In the world of repack, this is for the counterintuitive reason that it really doesn’t matter. One does not enforce security in a repack. To do so is to have admit you have failed in your one job.

We shouldn’t get too hung up about the whys and wherefores of the security structure of a repackaging as long as it is there, it covers all the rights and assets it is meant to cover, and all necessary perfections and execution formalities are observed. For in a repackaging, the security just sits there and will almost certainly never be exercised.

All that tedious business about automatically releasing it to make payments, powers to appointing receivers, calling and collecting in, the trustee’s rights and obligations under the Law of Property Act 1925 and so on — look it is all good stuff; let your trustee lawyer have his day — but as long as it is there, none of it really matters.

Why? Because — unless you have negligently buggered up your ring-fencing and your Trustee has let you: both of these are quite hard to do — the SPV cannot go insolvent. Any repack redemption will be triggered by an external event: a non-payment on an underlying asset or by a failing counterparty or agent. None relate to the solvency or ability to meet its debts of the Issuer itself.

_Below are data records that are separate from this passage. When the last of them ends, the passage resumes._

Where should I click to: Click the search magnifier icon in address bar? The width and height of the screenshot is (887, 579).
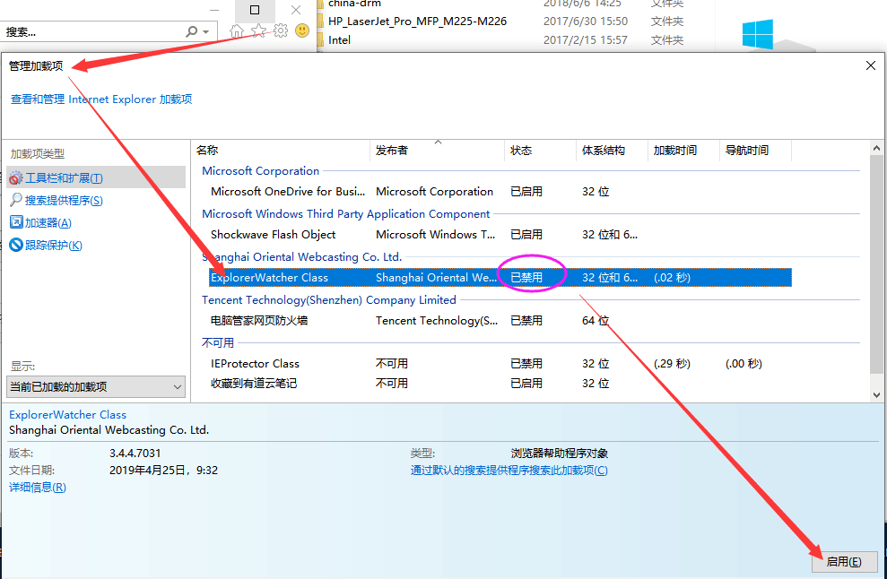191,31
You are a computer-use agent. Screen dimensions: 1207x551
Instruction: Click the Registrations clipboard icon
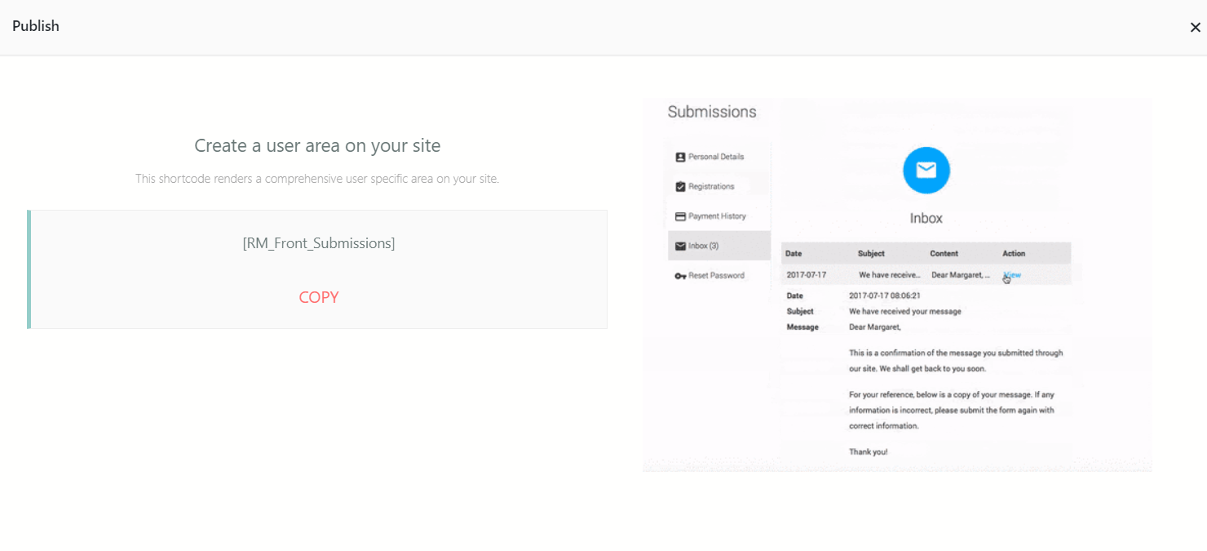coord(682,185)
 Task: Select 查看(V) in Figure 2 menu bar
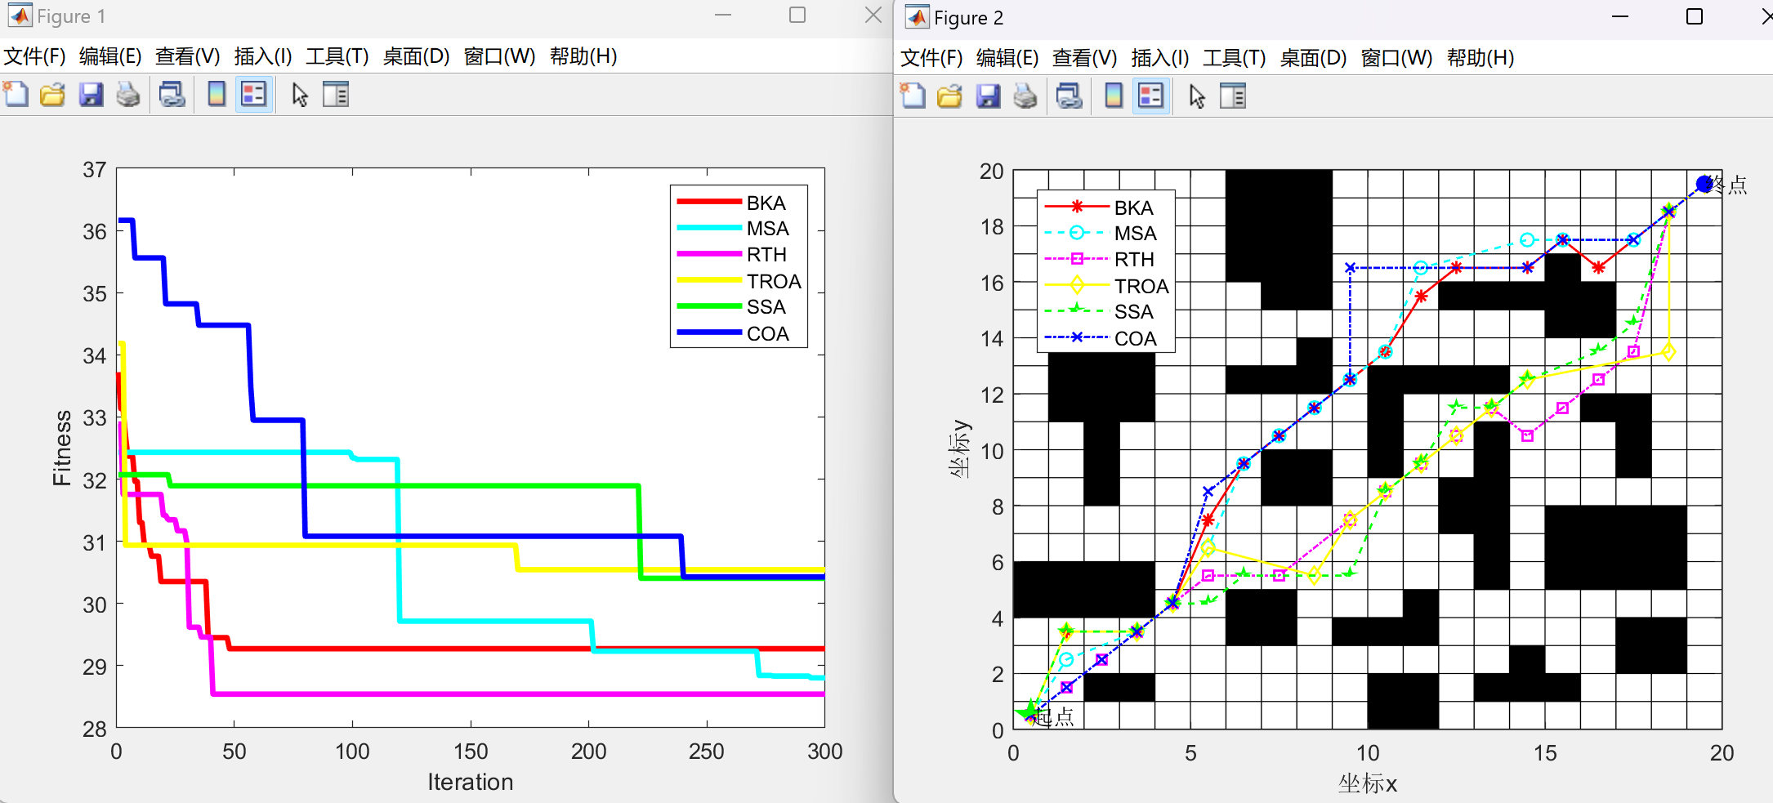tap(1084, 58)
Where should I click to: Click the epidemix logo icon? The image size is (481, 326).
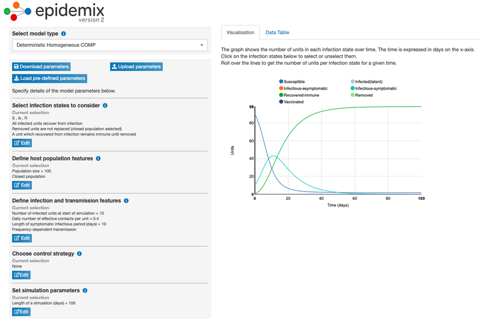pyautogui.click(x=17, y=11)
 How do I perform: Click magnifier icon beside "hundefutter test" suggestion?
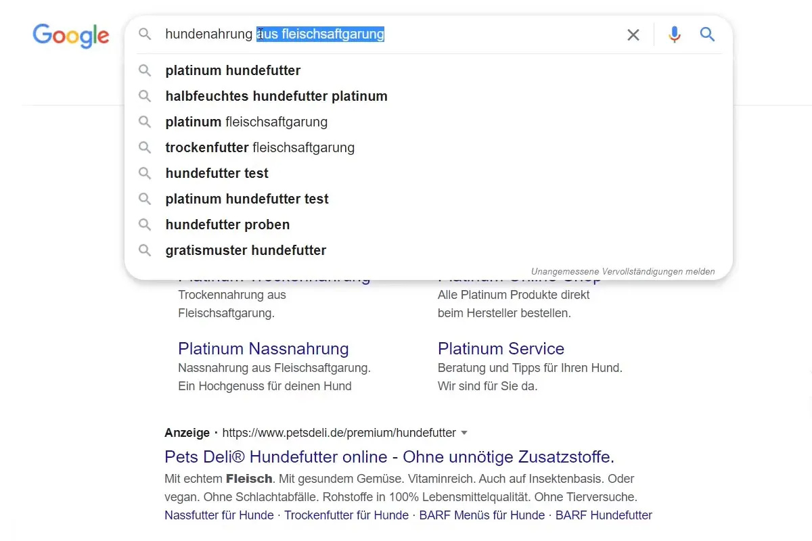coord(145,173)
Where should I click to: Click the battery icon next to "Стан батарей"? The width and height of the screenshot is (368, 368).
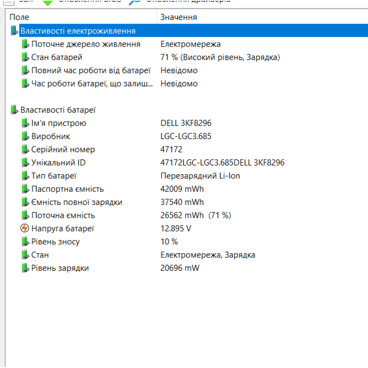pos(25,57)
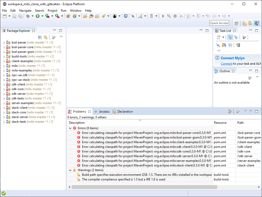Expand the sdk-client project tree node

click(x=4, y=84)
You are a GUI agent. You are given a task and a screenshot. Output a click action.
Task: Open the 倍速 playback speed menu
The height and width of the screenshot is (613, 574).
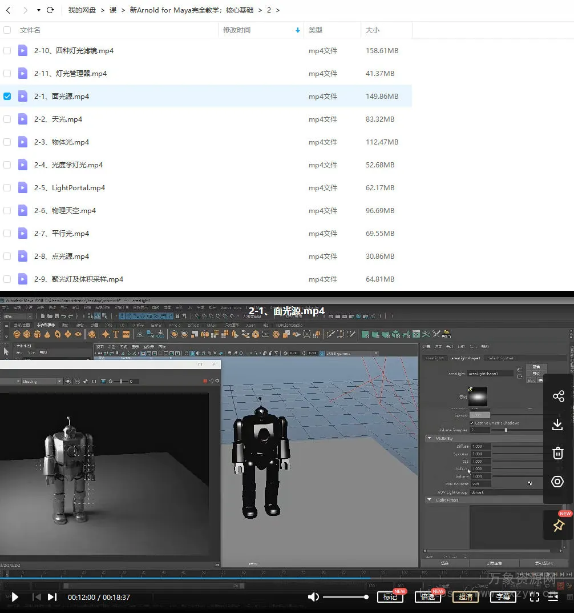click(427, 597)
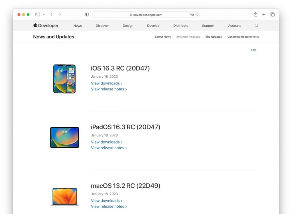Viewport: 292px width, 214px height.
Task: Navigate back using the left arrow icon
Action: [x=51, y=14]
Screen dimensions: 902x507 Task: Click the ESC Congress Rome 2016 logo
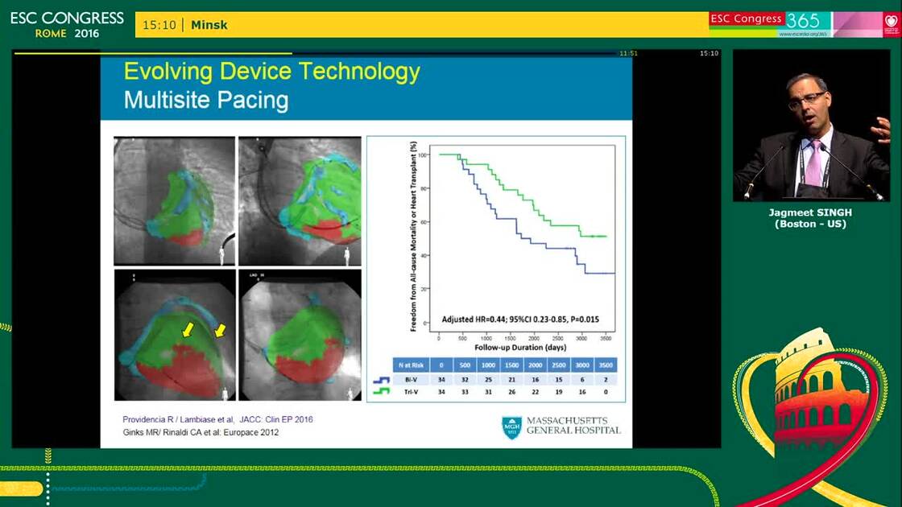point(67,24)
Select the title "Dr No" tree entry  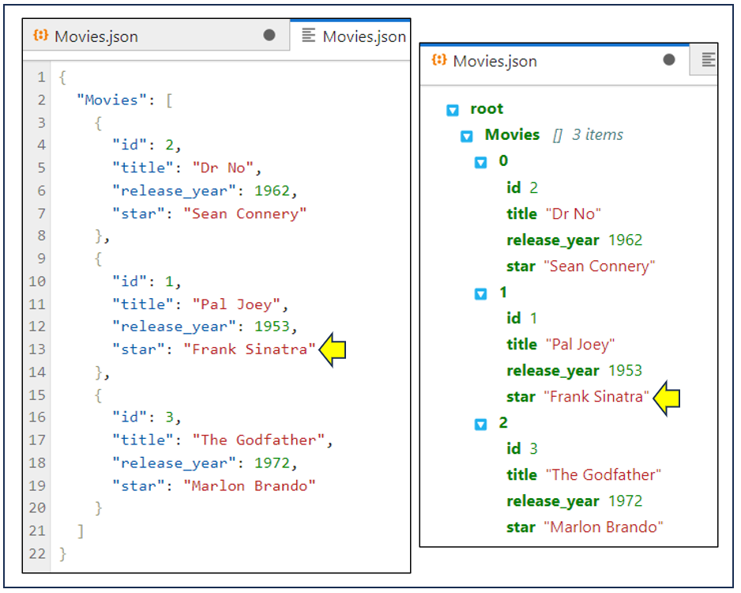point(553,213)
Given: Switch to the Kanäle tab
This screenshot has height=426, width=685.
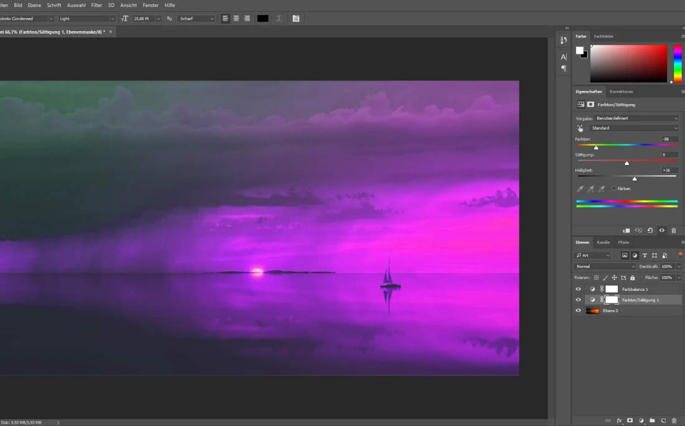Looking at the screenshot, I should 603,242.
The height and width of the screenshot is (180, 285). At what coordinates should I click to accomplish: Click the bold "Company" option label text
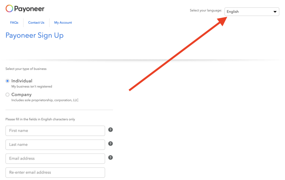(21, 95)
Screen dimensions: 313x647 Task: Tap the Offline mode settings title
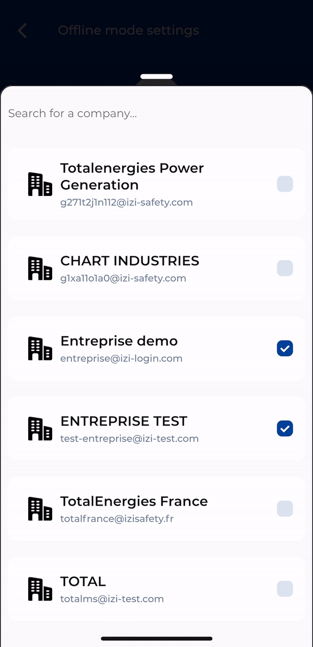click(x=128, y=30)
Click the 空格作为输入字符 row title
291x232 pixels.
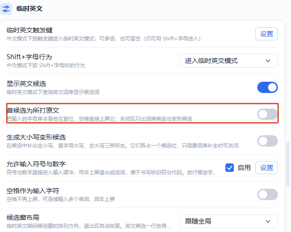[x=33, y=191]

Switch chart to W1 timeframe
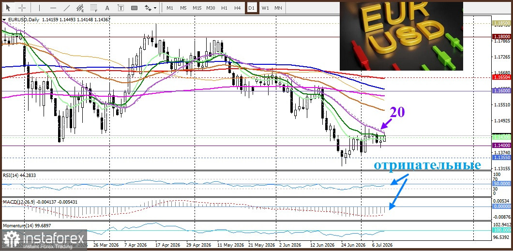(x=265, y=8)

That being the case, once it exists, the security package will never actually do anything: any diminution in value to of the secured assets — will happen regardless of how strong the security is. The security is a formal belt and brace there to fully isolate from each other the noteholders of different series, and even that only matters only when the SPV is bankrupt. Which is, never.

The limited purpose of the security package in a repackaging is widely misunderstood – all it does is defend against unexpected holes in the ring-fencing.

This is why it is de rigueur to accelerate, liquidate and distribute the proceeds of a repackaged note without enforcement of the security.